■ **ABOUT THIS EXERCISE**:
In the listing below, pick out lines with "will".

- - - - - - -

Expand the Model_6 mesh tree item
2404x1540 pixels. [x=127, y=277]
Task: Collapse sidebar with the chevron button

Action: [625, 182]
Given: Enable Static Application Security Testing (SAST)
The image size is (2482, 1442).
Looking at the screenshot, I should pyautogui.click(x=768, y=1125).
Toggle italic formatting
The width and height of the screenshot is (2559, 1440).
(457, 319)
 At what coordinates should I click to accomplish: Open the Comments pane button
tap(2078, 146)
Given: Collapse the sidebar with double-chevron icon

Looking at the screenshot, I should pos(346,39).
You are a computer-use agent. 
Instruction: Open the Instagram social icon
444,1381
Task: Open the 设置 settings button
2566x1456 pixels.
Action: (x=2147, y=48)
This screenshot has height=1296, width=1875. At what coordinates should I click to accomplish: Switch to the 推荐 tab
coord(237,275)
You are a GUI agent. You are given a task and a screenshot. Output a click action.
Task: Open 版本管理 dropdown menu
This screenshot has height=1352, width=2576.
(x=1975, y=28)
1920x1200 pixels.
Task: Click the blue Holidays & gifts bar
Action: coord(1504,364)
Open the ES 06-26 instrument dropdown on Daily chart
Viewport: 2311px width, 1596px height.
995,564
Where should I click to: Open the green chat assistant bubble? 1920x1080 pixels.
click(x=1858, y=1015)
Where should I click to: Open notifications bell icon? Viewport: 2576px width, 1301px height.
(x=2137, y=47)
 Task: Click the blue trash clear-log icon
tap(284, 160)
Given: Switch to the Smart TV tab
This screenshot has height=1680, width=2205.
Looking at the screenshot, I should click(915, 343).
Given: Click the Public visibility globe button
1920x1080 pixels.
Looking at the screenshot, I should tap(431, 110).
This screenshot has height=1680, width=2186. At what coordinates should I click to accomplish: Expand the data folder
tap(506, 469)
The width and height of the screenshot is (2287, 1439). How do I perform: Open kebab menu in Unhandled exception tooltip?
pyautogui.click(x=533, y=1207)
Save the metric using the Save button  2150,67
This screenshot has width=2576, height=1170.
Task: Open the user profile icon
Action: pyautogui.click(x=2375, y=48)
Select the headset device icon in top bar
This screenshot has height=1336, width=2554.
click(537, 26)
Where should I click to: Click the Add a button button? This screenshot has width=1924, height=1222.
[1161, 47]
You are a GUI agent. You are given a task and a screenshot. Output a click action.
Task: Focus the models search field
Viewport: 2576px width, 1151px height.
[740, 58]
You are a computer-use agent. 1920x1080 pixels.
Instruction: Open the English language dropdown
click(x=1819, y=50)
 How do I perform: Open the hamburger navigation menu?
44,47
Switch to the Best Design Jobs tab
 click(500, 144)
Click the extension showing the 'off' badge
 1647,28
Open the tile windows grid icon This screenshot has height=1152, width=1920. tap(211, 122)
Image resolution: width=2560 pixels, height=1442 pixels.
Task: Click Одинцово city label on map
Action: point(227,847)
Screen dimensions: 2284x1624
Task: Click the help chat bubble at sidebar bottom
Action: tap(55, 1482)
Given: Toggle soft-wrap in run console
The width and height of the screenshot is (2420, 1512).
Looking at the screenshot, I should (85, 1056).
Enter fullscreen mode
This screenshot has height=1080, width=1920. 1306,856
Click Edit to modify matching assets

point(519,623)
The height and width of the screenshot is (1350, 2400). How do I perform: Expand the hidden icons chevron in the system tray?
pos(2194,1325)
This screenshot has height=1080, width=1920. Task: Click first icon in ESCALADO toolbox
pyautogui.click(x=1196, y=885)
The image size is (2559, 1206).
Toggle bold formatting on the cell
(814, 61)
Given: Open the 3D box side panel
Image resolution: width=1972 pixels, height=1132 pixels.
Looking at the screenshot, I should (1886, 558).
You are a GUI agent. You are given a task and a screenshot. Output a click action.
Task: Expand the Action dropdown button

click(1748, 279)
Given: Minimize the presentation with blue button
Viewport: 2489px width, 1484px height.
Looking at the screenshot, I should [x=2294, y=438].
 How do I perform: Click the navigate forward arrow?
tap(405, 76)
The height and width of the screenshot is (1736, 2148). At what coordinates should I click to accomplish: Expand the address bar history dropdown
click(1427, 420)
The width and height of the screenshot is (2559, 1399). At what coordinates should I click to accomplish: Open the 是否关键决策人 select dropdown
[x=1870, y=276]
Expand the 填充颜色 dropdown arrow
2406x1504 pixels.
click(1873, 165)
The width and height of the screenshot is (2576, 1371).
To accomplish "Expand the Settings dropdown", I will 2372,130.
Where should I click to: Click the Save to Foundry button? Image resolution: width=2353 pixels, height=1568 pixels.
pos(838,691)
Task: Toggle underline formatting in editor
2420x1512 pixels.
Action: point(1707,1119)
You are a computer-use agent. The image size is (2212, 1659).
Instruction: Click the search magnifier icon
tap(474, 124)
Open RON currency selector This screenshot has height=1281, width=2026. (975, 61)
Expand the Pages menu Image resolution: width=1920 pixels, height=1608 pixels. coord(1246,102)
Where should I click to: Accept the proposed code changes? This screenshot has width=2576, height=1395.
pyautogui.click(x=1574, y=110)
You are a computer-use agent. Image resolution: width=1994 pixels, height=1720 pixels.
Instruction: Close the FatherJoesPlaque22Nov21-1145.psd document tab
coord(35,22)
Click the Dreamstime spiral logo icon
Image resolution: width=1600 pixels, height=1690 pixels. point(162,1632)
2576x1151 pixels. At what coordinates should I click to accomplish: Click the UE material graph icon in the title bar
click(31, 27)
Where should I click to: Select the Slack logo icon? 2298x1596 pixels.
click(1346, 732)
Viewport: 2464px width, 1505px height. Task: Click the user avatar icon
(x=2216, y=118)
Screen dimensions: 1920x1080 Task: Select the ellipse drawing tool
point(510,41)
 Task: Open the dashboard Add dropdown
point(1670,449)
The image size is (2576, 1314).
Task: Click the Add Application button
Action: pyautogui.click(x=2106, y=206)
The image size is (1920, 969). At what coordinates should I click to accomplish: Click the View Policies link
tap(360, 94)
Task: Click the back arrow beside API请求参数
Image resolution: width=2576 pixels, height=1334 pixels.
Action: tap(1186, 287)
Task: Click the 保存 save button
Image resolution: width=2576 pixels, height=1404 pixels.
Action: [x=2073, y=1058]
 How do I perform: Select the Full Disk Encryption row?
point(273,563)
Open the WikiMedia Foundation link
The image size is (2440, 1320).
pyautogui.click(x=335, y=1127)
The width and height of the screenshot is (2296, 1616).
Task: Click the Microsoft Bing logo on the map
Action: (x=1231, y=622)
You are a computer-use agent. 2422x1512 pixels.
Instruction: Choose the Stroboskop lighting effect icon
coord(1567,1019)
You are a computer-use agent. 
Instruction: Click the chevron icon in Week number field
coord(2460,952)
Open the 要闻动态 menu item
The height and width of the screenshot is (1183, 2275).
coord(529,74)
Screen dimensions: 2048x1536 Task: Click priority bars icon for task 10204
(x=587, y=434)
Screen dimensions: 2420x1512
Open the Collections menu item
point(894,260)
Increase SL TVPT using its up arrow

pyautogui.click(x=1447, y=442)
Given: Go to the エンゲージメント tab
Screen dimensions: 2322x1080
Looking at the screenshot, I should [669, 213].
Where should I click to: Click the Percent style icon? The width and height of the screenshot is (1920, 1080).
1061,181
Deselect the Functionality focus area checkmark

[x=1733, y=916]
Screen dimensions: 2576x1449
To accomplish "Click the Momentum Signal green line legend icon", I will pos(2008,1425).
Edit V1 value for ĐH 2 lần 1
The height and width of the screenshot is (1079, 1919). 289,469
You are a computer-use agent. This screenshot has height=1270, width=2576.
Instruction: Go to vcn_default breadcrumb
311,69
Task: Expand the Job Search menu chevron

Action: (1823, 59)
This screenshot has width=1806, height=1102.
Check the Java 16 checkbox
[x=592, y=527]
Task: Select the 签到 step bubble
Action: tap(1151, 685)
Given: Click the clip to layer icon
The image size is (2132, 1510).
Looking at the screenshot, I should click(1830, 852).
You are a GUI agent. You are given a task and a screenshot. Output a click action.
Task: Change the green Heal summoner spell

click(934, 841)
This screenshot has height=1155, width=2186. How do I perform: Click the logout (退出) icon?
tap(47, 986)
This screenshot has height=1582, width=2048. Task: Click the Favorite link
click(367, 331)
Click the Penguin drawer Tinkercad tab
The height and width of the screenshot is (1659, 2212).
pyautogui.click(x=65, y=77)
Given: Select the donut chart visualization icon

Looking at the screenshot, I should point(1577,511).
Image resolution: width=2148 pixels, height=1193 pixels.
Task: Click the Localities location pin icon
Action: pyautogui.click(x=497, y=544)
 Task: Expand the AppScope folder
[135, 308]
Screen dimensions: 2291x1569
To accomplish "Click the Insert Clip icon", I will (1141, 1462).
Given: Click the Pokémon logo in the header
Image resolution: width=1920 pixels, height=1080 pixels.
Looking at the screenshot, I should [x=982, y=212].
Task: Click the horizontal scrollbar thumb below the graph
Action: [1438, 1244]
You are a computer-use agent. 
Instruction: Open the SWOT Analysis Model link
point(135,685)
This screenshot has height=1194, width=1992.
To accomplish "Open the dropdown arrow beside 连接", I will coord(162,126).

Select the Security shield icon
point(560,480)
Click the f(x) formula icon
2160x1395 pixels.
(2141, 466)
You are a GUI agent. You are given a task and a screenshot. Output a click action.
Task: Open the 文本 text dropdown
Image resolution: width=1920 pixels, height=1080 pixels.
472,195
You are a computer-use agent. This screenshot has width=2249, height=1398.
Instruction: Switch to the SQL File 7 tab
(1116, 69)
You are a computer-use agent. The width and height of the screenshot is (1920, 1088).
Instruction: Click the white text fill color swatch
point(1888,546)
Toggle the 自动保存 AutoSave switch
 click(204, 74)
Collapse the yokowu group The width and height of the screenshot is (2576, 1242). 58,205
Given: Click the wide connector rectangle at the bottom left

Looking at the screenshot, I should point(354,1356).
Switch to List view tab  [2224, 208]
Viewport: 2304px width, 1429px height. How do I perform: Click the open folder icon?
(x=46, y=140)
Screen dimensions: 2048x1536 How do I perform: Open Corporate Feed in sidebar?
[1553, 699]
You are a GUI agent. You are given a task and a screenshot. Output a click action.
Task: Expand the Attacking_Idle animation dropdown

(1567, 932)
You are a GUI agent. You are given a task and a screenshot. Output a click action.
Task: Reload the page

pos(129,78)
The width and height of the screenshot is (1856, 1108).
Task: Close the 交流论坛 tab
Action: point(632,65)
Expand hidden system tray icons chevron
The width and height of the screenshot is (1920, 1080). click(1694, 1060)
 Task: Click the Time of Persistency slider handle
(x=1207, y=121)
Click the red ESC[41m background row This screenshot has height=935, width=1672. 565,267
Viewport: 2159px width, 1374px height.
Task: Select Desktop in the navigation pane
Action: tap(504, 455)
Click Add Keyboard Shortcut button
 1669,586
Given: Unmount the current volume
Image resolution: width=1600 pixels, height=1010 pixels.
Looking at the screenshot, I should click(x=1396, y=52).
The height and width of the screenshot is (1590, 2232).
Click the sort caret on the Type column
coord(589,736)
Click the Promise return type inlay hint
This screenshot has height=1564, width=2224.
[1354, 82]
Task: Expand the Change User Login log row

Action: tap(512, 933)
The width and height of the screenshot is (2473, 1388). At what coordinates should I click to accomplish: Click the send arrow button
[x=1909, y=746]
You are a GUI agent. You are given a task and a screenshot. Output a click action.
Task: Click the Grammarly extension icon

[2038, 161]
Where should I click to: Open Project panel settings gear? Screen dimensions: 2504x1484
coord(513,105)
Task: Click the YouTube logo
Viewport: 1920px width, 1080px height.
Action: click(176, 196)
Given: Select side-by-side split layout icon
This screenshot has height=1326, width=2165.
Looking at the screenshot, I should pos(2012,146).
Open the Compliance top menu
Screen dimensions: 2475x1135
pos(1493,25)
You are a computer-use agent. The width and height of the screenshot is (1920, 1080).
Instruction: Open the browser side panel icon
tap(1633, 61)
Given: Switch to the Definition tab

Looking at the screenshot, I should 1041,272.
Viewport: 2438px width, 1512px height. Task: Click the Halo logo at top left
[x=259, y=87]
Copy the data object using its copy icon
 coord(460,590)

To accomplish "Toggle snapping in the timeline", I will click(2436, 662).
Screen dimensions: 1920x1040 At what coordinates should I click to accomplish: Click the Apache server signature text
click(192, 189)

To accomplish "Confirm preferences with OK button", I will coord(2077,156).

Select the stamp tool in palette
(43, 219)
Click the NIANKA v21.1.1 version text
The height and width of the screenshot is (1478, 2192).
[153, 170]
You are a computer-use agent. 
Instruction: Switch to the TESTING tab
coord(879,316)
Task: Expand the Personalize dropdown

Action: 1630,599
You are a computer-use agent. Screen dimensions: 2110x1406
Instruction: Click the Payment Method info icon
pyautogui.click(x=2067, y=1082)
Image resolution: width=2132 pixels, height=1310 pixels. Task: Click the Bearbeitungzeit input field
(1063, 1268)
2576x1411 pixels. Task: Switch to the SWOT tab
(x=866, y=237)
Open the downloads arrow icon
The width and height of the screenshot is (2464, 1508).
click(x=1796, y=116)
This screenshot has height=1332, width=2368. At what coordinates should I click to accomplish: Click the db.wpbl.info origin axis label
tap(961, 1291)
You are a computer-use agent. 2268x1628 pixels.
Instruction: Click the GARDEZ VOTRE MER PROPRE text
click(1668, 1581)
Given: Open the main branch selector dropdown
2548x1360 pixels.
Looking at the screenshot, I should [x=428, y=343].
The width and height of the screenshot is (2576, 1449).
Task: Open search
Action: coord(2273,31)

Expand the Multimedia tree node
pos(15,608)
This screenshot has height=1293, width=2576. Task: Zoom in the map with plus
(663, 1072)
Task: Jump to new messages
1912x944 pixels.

- - - - - - -

■ **YOUR RESPONSE**:
To accomplish "Expand the Settings dropdown", I will 2372,130.
To accomplish "Click the Momentum Signal green line legend icon", I will pos(2008,1425).
To accomplish "Click the Insert Clip icon", I will (1141, 1462).
To accomplish "Open the dropdown arrow beside 连接", I will coord(162,126).
To accomplish "Toggle snapping in the timeline", I will click(2436, 662).
To accomplish "Confirm preferences with OK button", I will coord(2077,156).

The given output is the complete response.